INNOVATION IS IN THE GIES DNA
As every business student learn, leading companies are often created during lean times. Think Microsoft and Apple during 1970s malaise or Airbnb and Uber during the Great Recession. While revolutionaries often swallow themselves, Gies has achieved the wisdom that comes with becoming an incumbent. That’s because there is a story behind the numbers. The Cliff Notes can sum it this way: online enrollment is up, while residential tuition was down. Hence, Gies technically suffered a $600,000 loss in reality. More to the point, Gies’ online programs have acted as a “strategic safeguard” against disruptions elsewhere, Brown says.
“Online versus residential education tend to move opposite to each other when you think about enrollment and tuition revenue — it’s contrarian…If you’re a business school and you have not diversified your portfolio where there’s at least some online options, then in this current environment I would say you’re very late to the game.”
Indeed, only optimists launch new programs amid rough waters. In Gies’ case, the school is developing an AI-driven online Master’s in Business Analytics to be launched in the coming fall. At the same time, Brown’s team is putting together a hybrid MD-MBA program, where the MD is taught on campus and the MBA happens online. That doesn’t count a new specialization, produced in partnership with the College of Agricultural and Consumer Economic Sciences, that weaves together business, agribusiness, and food sustainability fundamentals.
“We are innovators — it’s in our DNA,” says Dean Elliott. “But to be innovative, you have to be in a strong financial position because you have to be willing and able to take risks that others can’t.”
Wymer Hall. Photo Credit: Jeff Schmitt
A NEW BUILDING USHERS IN A NEW ERA
That extends to Gies doubling down on its AI capabilities. For example, Gies has partnered with Coursera on a tool where student prompts can lead them to access videos, lecture summaries, and sample quizzes. The school is also piloting the use of faculty avatars, or “digital twins.” Not only do these avatars enable faculty to quickly update course material, but personalize the experience for students as well.
“My avatar can speak Mandarin with a southern accent,” Elliott jokes. “I’m a 24/7 teaching assistant.”
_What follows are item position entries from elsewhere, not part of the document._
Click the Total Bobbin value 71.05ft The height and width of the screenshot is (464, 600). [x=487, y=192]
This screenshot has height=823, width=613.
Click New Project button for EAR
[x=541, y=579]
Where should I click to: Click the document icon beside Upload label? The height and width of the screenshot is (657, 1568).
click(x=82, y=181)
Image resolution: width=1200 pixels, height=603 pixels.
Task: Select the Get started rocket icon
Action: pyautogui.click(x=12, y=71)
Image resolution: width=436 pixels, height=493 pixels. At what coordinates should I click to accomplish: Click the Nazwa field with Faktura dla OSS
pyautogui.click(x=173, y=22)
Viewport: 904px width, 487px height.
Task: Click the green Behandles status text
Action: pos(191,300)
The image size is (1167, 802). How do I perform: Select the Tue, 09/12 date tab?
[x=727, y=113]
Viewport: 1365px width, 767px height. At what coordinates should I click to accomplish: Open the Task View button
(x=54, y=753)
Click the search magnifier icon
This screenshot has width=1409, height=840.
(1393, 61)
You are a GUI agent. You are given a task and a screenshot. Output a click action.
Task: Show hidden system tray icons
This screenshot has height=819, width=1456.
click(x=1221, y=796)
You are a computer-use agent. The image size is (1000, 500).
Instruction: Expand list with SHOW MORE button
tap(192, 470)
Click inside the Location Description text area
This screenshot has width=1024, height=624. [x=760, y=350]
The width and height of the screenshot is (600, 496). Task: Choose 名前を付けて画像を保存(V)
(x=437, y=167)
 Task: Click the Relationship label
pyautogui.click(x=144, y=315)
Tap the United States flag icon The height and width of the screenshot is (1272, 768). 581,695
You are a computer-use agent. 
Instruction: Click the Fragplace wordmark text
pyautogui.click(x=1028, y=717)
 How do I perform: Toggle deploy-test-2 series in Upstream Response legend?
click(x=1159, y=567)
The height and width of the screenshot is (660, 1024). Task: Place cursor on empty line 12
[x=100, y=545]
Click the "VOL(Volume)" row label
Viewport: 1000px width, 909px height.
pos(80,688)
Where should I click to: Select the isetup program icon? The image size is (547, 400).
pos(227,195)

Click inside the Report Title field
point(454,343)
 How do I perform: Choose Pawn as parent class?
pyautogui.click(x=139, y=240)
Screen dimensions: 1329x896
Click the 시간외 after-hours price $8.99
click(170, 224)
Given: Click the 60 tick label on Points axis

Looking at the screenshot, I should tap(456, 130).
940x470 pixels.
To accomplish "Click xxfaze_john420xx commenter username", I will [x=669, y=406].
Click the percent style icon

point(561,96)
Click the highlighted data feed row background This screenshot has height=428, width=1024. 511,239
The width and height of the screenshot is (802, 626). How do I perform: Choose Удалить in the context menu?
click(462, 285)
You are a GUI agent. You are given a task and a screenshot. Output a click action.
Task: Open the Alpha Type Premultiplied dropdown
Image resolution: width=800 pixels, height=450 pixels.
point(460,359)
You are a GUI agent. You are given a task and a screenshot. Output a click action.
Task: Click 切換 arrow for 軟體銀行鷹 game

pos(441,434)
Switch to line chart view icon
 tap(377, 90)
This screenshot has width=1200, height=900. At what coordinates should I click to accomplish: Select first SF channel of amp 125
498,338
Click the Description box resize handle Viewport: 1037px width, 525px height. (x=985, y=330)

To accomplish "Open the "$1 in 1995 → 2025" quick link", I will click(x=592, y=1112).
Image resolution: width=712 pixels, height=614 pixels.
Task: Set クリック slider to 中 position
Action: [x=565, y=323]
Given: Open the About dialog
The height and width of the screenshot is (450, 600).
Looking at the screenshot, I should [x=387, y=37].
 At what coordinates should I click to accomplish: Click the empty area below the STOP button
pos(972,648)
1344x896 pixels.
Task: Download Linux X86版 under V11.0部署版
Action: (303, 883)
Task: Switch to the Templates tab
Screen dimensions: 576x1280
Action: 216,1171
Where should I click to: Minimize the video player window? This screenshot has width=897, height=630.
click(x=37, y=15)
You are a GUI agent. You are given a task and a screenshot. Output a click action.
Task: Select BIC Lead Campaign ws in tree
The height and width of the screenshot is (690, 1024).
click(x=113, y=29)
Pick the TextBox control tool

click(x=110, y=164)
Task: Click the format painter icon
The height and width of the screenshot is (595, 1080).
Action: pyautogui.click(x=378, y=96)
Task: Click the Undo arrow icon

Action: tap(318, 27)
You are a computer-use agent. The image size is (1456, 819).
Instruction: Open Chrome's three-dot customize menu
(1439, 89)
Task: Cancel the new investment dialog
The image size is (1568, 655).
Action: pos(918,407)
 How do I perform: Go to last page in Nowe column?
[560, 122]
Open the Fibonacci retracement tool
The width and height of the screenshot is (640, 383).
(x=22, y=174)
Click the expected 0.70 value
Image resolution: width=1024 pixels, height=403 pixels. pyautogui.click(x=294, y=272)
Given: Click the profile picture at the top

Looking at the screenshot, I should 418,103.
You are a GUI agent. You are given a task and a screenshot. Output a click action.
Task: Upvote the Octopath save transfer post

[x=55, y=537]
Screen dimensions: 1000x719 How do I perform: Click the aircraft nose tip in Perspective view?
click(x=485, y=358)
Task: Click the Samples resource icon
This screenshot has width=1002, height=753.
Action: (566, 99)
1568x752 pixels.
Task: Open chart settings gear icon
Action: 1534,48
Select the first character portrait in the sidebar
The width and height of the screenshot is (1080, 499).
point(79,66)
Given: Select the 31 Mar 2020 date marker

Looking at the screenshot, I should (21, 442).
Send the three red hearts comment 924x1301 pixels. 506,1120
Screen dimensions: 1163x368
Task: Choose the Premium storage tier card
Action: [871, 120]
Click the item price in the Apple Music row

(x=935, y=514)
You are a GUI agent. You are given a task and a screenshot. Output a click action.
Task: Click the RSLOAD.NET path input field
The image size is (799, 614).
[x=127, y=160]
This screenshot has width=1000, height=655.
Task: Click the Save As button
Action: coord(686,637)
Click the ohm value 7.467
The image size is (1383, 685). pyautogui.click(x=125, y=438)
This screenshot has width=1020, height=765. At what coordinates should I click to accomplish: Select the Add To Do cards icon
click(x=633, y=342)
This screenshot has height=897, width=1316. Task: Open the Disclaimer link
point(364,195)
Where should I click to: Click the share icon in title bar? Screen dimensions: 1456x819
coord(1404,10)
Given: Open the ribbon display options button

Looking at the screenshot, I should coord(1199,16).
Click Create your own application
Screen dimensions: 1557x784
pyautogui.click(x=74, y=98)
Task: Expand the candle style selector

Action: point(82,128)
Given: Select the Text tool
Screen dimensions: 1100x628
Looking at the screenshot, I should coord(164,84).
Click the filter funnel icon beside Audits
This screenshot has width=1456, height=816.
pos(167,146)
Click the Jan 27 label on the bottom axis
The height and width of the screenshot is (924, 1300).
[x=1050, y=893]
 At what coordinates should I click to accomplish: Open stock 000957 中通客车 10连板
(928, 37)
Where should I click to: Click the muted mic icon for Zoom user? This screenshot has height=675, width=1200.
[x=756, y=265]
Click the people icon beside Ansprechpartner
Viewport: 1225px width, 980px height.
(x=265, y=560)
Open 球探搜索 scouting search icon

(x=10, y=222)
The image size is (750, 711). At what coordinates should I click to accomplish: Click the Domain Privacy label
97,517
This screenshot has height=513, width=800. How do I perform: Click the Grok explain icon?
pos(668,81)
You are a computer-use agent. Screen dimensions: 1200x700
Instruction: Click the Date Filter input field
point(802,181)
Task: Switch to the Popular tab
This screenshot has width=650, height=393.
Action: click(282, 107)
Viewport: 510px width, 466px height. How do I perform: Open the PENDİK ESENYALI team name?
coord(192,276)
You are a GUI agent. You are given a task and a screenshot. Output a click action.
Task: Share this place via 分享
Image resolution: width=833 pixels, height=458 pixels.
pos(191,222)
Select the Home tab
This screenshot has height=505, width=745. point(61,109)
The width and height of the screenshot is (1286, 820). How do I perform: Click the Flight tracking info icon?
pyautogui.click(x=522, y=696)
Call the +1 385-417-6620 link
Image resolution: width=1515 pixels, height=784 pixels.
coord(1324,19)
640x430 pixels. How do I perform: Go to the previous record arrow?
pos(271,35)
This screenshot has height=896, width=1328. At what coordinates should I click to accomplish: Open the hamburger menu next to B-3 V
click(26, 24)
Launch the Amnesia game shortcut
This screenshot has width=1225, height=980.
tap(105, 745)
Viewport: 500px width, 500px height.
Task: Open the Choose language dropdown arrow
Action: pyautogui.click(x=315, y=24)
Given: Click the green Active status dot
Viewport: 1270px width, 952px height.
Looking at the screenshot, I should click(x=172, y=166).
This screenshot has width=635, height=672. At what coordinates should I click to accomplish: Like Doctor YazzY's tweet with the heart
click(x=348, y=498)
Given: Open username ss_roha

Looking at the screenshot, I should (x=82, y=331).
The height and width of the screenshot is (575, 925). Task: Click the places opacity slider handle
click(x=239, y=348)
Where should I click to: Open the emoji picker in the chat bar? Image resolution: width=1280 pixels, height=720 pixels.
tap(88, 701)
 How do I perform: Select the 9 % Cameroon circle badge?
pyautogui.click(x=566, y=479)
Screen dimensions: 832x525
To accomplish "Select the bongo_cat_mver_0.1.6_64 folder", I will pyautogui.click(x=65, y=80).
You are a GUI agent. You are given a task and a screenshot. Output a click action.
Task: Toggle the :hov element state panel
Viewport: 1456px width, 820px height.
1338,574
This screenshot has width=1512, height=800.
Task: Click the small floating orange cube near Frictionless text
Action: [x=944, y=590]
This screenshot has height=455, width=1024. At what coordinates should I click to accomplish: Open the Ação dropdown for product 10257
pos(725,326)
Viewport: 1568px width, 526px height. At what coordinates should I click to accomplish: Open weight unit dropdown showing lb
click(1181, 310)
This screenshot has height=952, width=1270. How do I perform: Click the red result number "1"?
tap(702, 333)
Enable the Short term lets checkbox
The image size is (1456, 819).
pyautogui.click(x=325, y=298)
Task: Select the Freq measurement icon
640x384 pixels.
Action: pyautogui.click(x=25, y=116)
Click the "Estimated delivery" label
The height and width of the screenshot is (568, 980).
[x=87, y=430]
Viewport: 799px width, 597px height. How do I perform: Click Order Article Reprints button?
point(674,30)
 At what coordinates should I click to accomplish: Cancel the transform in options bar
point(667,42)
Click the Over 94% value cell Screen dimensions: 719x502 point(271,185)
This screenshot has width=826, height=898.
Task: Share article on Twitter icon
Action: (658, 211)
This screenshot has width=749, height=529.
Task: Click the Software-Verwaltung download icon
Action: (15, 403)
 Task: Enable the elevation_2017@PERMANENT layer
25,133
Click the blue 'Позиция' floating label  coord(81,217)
Gies’ contrarian instinct and optimist spirit was further cemented in October. A program closely tethered to the online space, Gies unveiled Wymer Hall in October. Think of it as a space that brings together two different worlds. Picture a 200-seat auditorium and 18 customizable meeting rooms for students, along with two television sound stages and five studios devoted to online learning initiatives. What’s more, it operates off a sustainable geothermal heating and cooling system for net-zero status. Covering 100,000 square feet and costing $105-million to build, Wymer Hall has become the heart of the business school. More than that, it is a testament to Gies’ commitment to a future that values both the online and campus experiences.
“Everything about this building was designed with learners in mind,” Elliott told donors, students, faculty and guests at the ribbon cutting. “It offers flexible classrooms, collaboration areas, content production studios, team workspaces, and welcoming lounges. Every detail reflects our intentionality – spaces that foster collaboration, spark innovation, and build connection.”
“It’s an investment in the success of the College. It’s an investment in the success of the campus. And it’s an investment in innovation, because it is not your traditional teaching and learning environment,” added University of Illinois Provost John Coleman at the opening.
All in all, the Gies approach is an embrace of the Kaizen concept of “continuous innovation,” with an emphasis on acting fast. And it is a strategy that other business schools may want to study closely.
“If we stop innovating, we stop leading,” Dean Elliott tells P&Q.